=== TASK INPUTS ===
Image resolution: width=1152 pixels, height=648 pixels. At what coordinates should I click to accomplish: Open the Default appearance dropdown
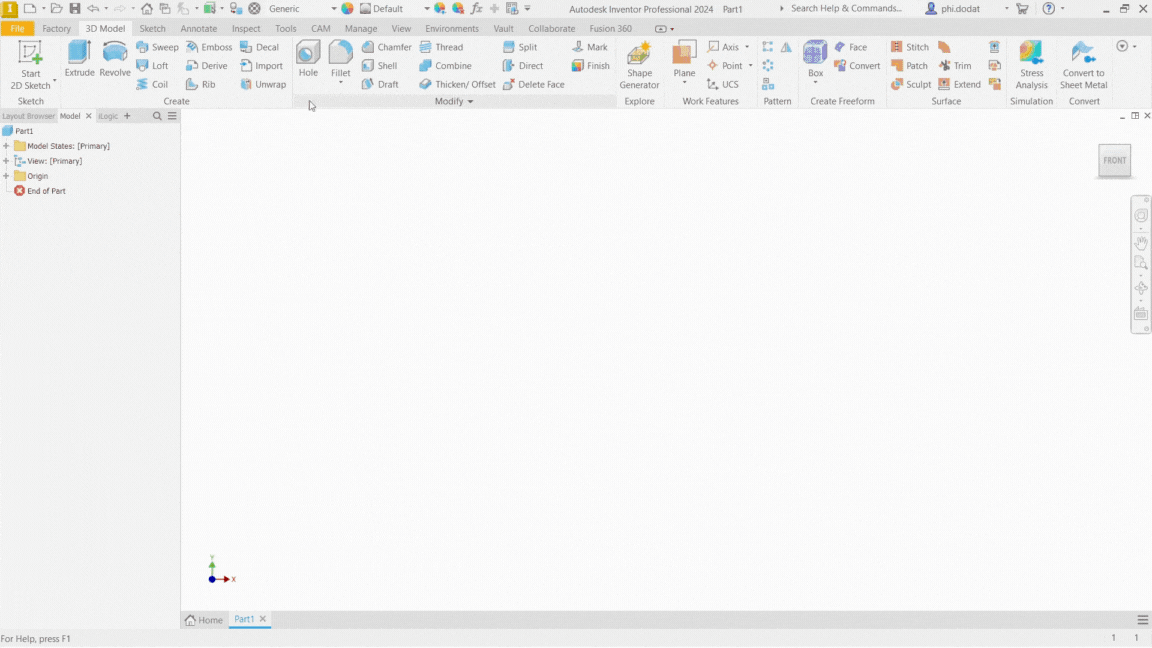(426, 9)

* * *

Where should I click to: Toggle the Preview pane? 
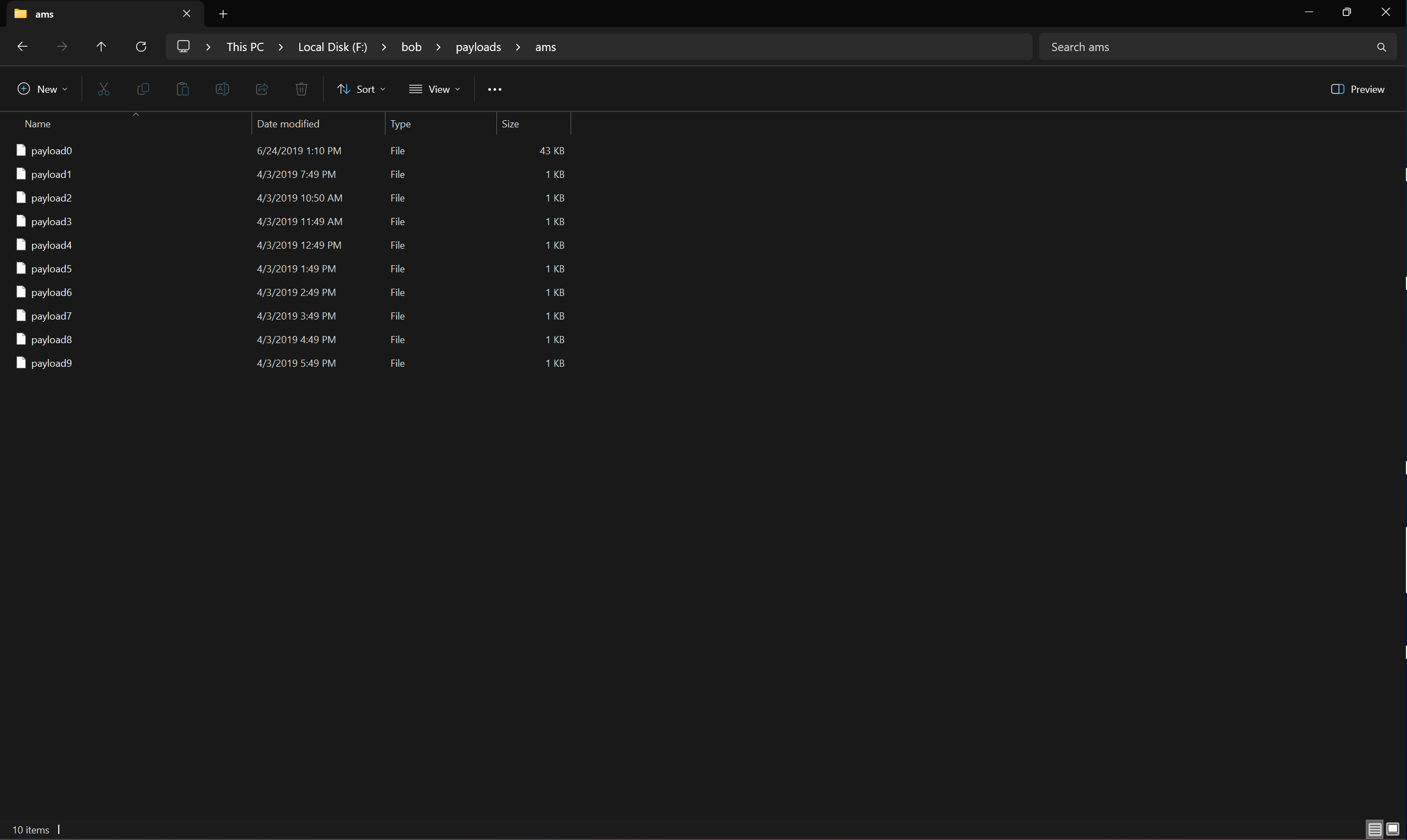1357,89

---

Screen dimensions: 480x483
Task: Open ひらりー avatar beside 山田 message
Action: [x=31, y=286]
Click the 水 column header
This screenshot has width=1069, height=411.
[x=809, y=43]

=== EXERCISE DESCRIPTION ===
Reproduce every line of the material, starting at the line containing "Screen dimensions: 480x483" and ending at the line containing "[x=809, y=43]", both ends included.

=== RESULT OF THIS EXERCISE ===
Screen dimensions: 480x483
Task: Open ひらりー avatar beside 山田 message
Action: [x=31, y=286]
Click the 水 column header
This screenshot has width=1069, height=411.
[x=809, y=43]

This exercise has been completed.